**Source text**
"""
Thomisops senegalensis are small spiders with a distinctive strongly sloping carapace.

Females are larger than males, with a total length of 4.40 mm. The carapace is fawn-coloured with a brown band running down the middle and to the sides, with thin white lines stretching from the posterior median eyes to the posterior edge. The eye area is white. The opisthosoma is white, mottled with grey and displaying numerous circular patterns that differ from those of related species. The area around the spinnerets is darker. The legs are fawn-coloured with darker edges on the first and second pairs of femora and tibiae. The sternum and underside of the abdomen are pale.

Males are smaller, with a total length of 2.76 mm. They are generally darker than females, usually displaying distinct white lines stretching from the posterior lateral eyes to the posterior edge of the carapace. The carapace is covered with numerous curved club-shaped setae, which are more numerous on the sides. The abdomen is reddish brown with a few black spots and appears shield-like, being pale on the underside with a dark border at the rear. The legs are pale yellowish brown, with the first and second pairs of femora being slightly darker.

Both sexes have a coarsely granulated carapace integument, especially on the sides, with tubercles bearing dark club-shaped setae.

==Conservation status==
The species is classified as Least Concern due to its wide geographical range across multiple African countries. It has been recorded from several protected areas including Kosi Bay Nature Reserve, Sodwana Bay Nature Reserve, and Tswalu Kalahari Reserve.
"""
(Stored records)
"""
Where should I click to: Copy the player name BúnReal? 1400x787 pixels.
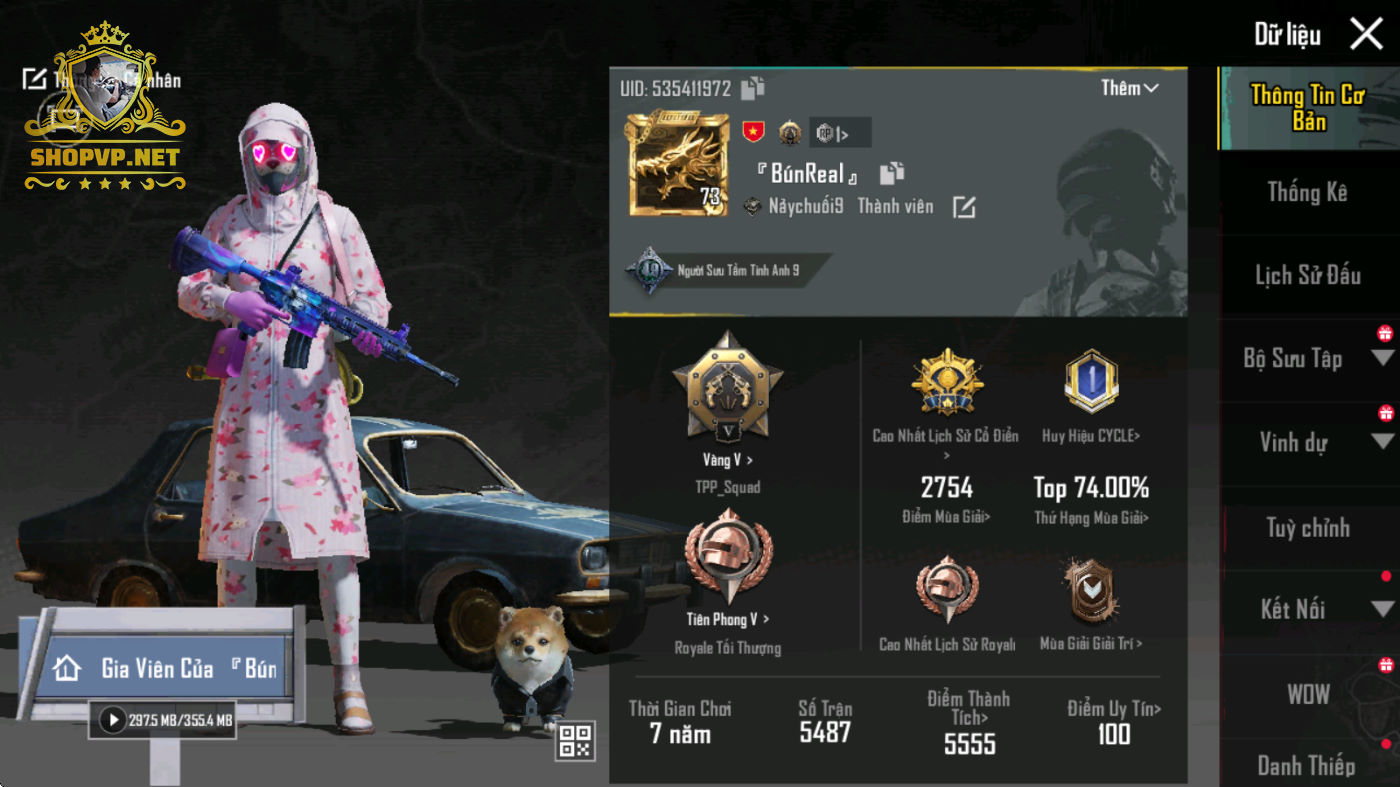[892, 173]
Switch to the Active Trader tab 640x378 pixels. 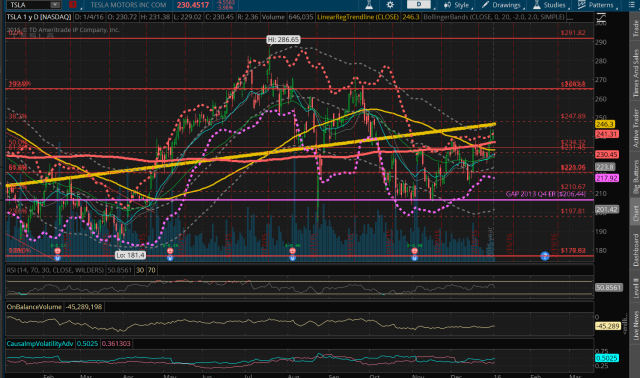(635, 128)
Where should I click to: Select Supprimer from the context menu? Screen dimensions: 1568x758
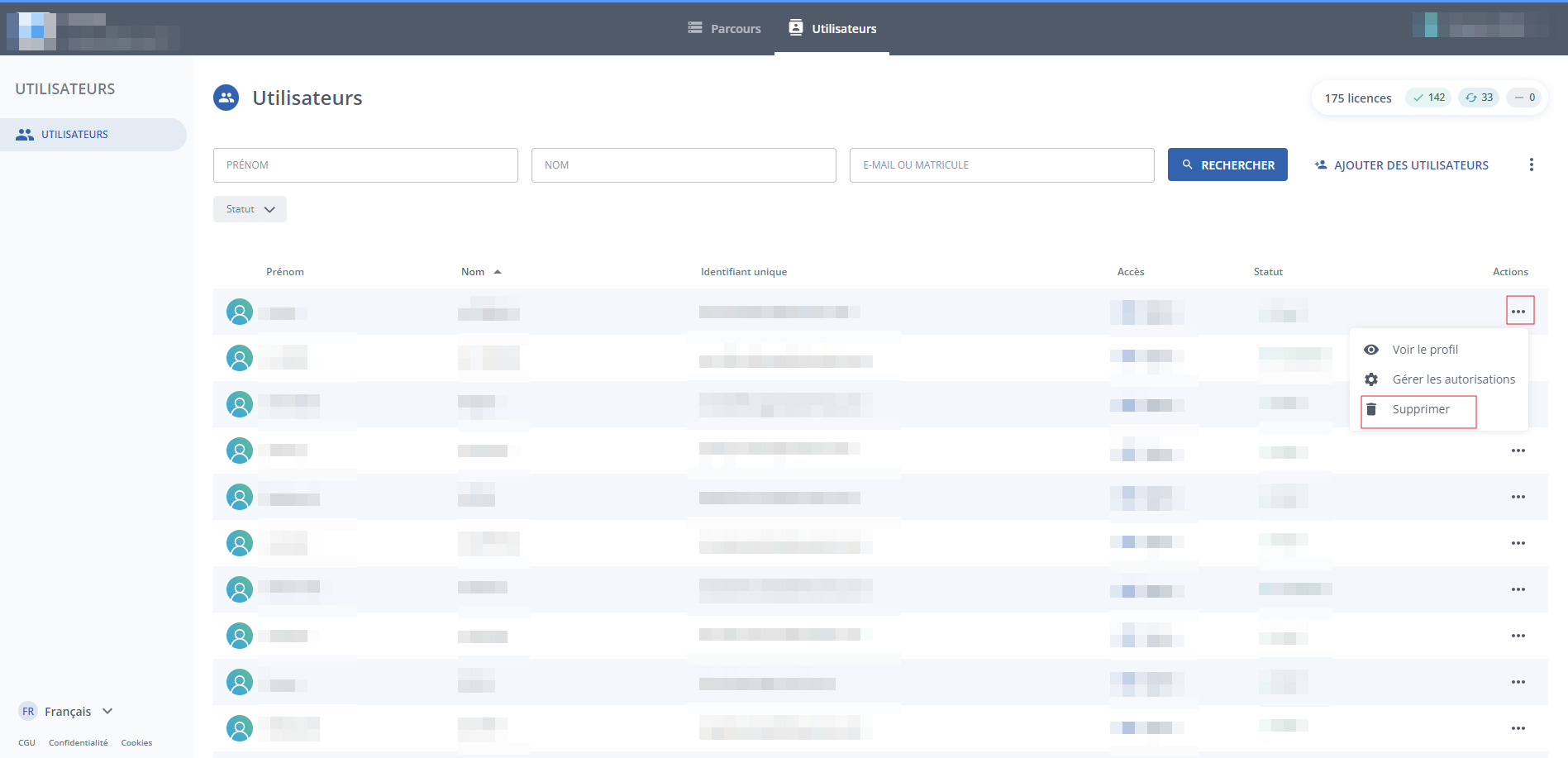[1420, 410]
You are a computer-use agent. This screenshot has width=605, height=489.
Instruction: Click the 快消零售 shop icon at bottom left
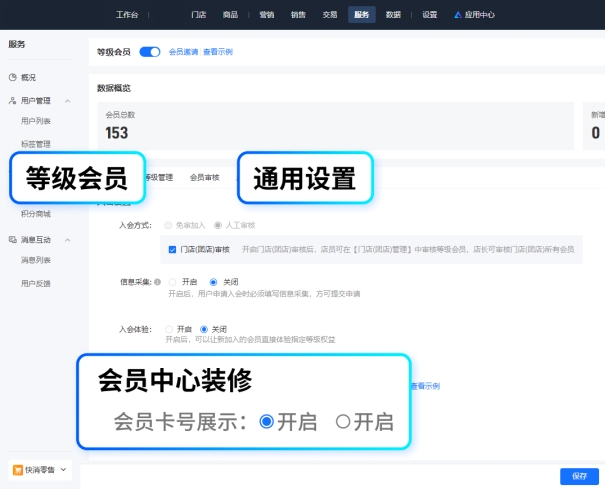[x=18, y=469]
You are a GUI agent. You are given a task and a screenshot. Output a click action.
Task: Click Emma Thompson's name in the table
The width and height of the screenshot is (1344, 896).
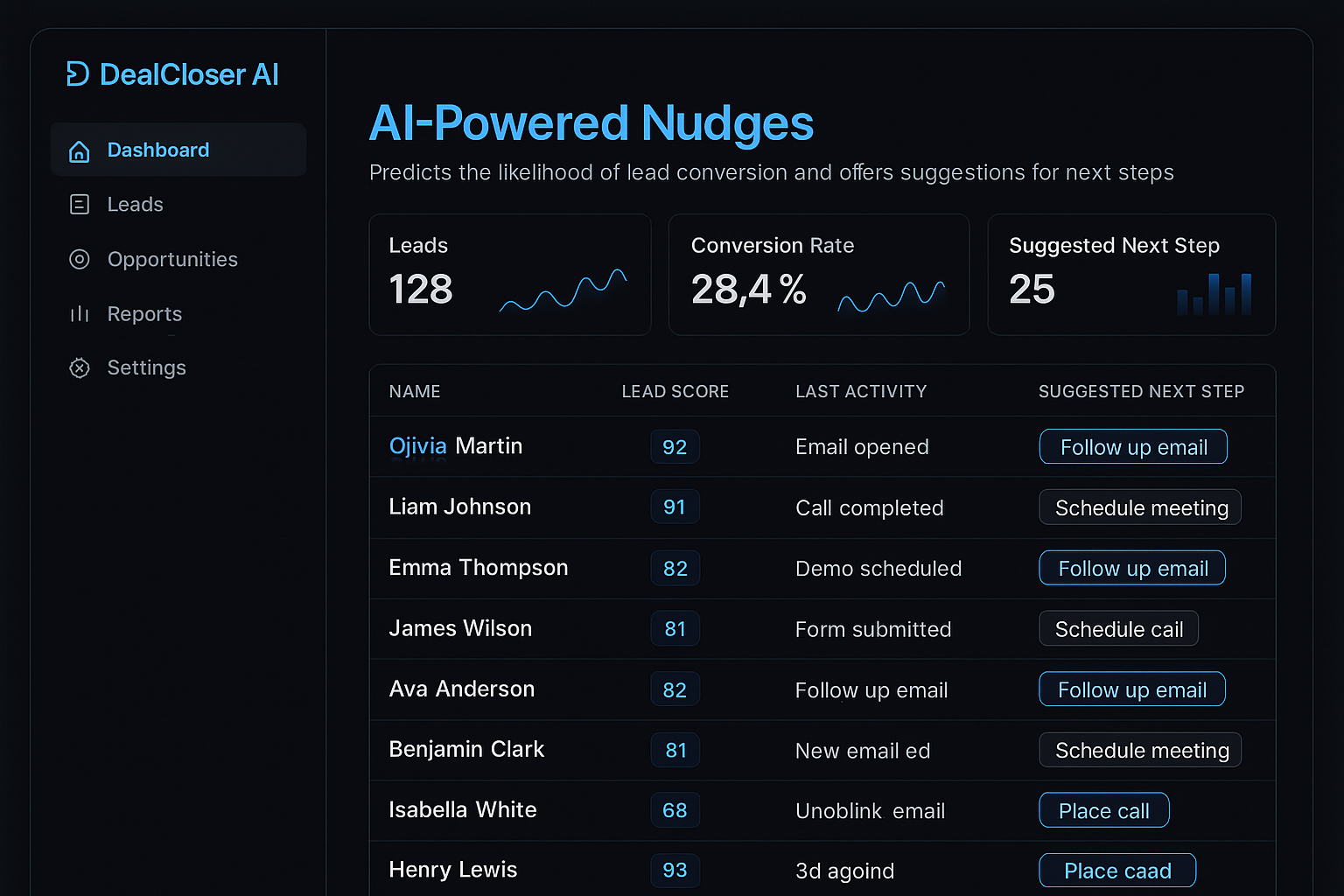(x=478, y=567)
"""
**What to do**
1 - Answer these questions from the Thomisops senegalensis text:
(a) What is the total length of a female?
(b) What color is the male's abdomen?
(c) How is the species classified for conservation?
2 - Quote the part of the Thomisops senegalensis text that opens with the words containing "Females are larger" and closes with "abdomen are pale.".

**Completed exercise**
1 -
(a) 4.40 mm
(b) Reddish brown, with a few black spots
(c) Least Concern

2 -
Females are larger than males, with a total length of 4.40 mm. The carapace is fawn-coloured with a brown band running down the middle and to the sides, with thin white lines stretching from the posterior median eyes to the posterior edge. The eye area is white. The opisthosoma is white, mottled with grey and displaying numerous circular patterns that differ from those of related species. The area around the spinnerets is darker. The legs are fawn-coloured with darker edges on the first and second pairs of femora and tibiae. The sternum and underside of the abdomen are pale.